We have written about these features several times. This sort of wall is a structure called a geological joint. Geologists like to say that the rock here is jointed. There was a chapter, - no, a moment in time - when all this rock came to break up along those fractures. The likely explanation has to do with plate tectonics. We think that it went something like this: several hundred million years ago Africa collided with eastern North America. The collision squeezed the bedrock all along the collision zone. That actually did very little harm to those rocks, but then Africa broke away and began drifting back to the southeast. That’s when the pressure on those rocks was so reduced that they became unstable. They expanded and then they fractured along many, many of those joint planes. Given time, and we mean a lot of time, weathering and erosion brought those joints to the surface, many of them along Rte. 212. Had we solved our problem? Nope - not quite – not yet.

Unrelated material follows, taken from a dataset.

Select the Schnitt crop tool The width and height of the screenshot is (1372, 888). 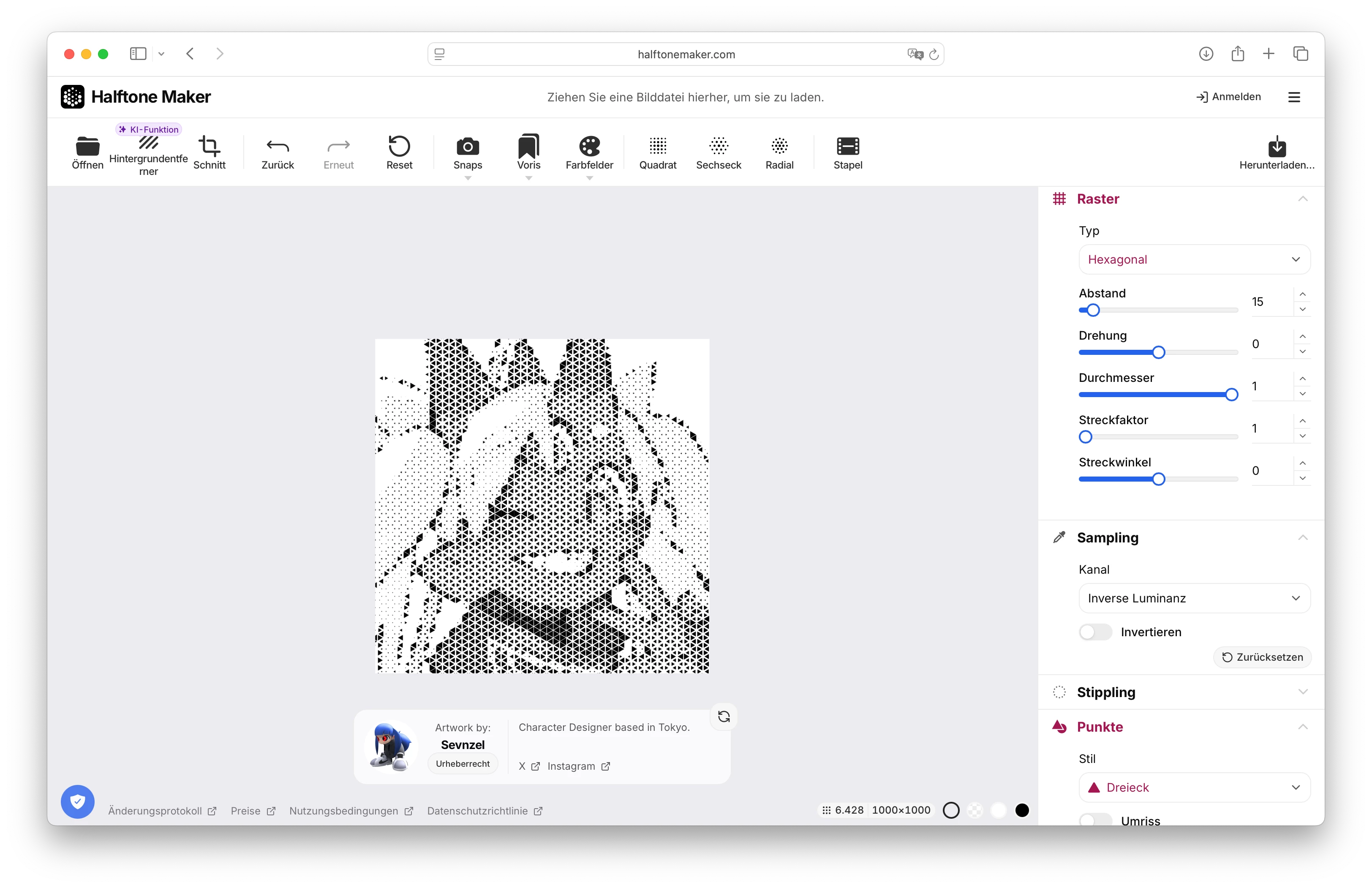click(x=209, y=147)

But that did get us to the next problem that needed solving. Why were there so many of these joints exposed along this stretch of highway? That is unusual; it does need explaining. We got a good map out and, bingo, there was the solution! It just happens that Rte. 212 has a northeast-southwest compass direction hereabouts. That’s important because those joints all display the very same pattern. Africa had approached from the southeast in its collision, and it had drifted back the same way as it departed. All the bedrock here had been squeezed and then expanded along the same compass orientation. When they built the highway, long ago, they had to cut onto the bedrock and of course that exposed the joints. All of them are parallel to the road. Now, we had, indeed, solved the whole problem.

All these mental gymnastics were not the least bit unusual for the two of us. We had gone out for a drive and found puzzles exposed in the roadside rock exposures. We pondered these and, when we got home, got that map out and cracked the problem. Geologists are like that. In fact, all scientists are like that. Keep reading our columns, maybe you will become like that too. It could happen.